For centuries, astronomers could only see light emanating from the cosmos. Now, however, astronomers can also hear gravitational waves coming from deep in the universe. The event that registered at LIGO was a collision located approximately 1.3 billion light years away from Earth. With LIGO’s data from mid-September, astronomers and physicists will be able to determine the mass, timing and rough location of the merging bodies—in this case, two super massive binary black holes.
“What LIGO saw is actually pretty stunning,” said Seattle Central College Astronomy Instructor Doug Faust. “We have two LIGO detectors, so in the same way you can echolocate something with two ears, LIGO can pinpoint the origin of the gravitational wave. The two detectors were able to roughly locate it, and it came from somewhere in the Southern Sky about where the Magellanic clouds are.”
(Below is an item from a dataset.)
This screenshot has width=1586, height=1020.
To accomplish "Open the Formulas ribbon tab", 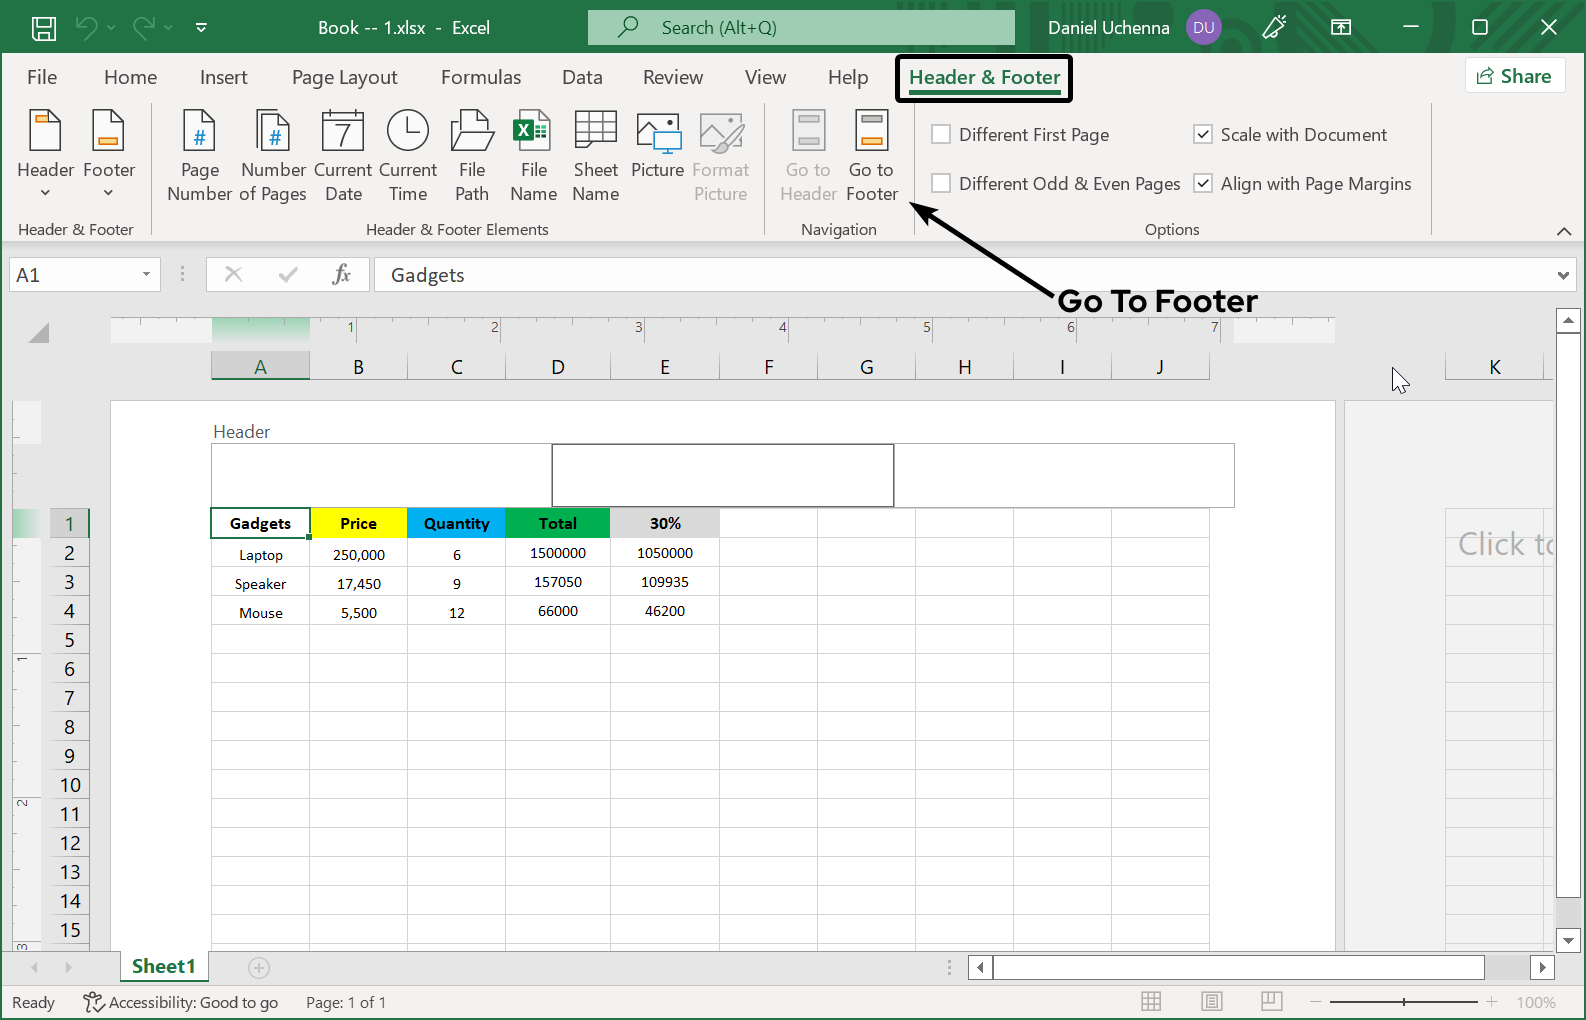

In an unprecedented stroke of luck, the gravitational waves were detected shortly after a $200 million upgrade of the LIGO facilities’ laser light projection. This upgrade increased LIGO’s quantum-limited sensitivity, which is the laser power increasing from the initial value of 10 Watts to just underneath 200 Watts, in turn enhancing sensitivity and accuracy from one thousandth of a proton to one ten thousandth of a proton.
Researchers can rule out the possibility that the waves were a mere blip registered from geological activity, or the result of a semi truck rolling by on the nearby freeway, because the event was recorded by two independent stations. The two LIGO locations are two thousand miles apart—and when traveling at the speed of light approximately seven milliseconds in time—and according to Faust, the Louisiana site received the signal first.
As the waves reach Earth, they gently wobble our planet. “Gravity isn’t this weird mysterious force. What’s actually happening is each celestial body is curving space-time,” said Faust. “The frequencies LIGO is built to hear are characteristic of really compact objects doing really exotic things. Like in this case, two moderately size black holes, one eating the other one—which is weirdly tame as far as the universe’s standards go. But these things happen in the course of a fraction of a second.”
The exciting announcement is the culmination of one hundred years of research, theory and study, dating back to Albert Einstein’s publication of “The Foundation of the Generalized Theory of Relativity” in 1916. When originally published, Einstein’s theory was so ahead of its time, it took 60 years for the first gravitational wave detection prototypes to be developed.
Currently, the machines in Washington and Louisiana are the most sensitive in the world. However a new gravitational wave detector, the Laser Interferometer Space Antenna (LISA), is under consideration in Europe. Despite plans to use similar laser detection technology as LIGO, LISA is expected to be much more reliable and sensitive because it will be space-based: orbiting around Earth’s atmosphere instead of being stuck on the—relatively shaky and noisy—ground.
While the future of gravitational wave detection may be up in the air, one thing is for certain: the LIGO data thrilled researchers and astrophysicists around the world. Faust claims the entire Seattle University Department of Physics partied while he was being interviewed. The LIGO team’s press conference was quickly shared throughout social media and even dominated international news reports.
For millennia, humanity has sought new methods to cultivate observation and scientific explanation for astronomical phenomena. Humans on planet Earth have always been fascinated with seeing deeper into space, but now, for the first time, we can hear it too.
By Jack Pappin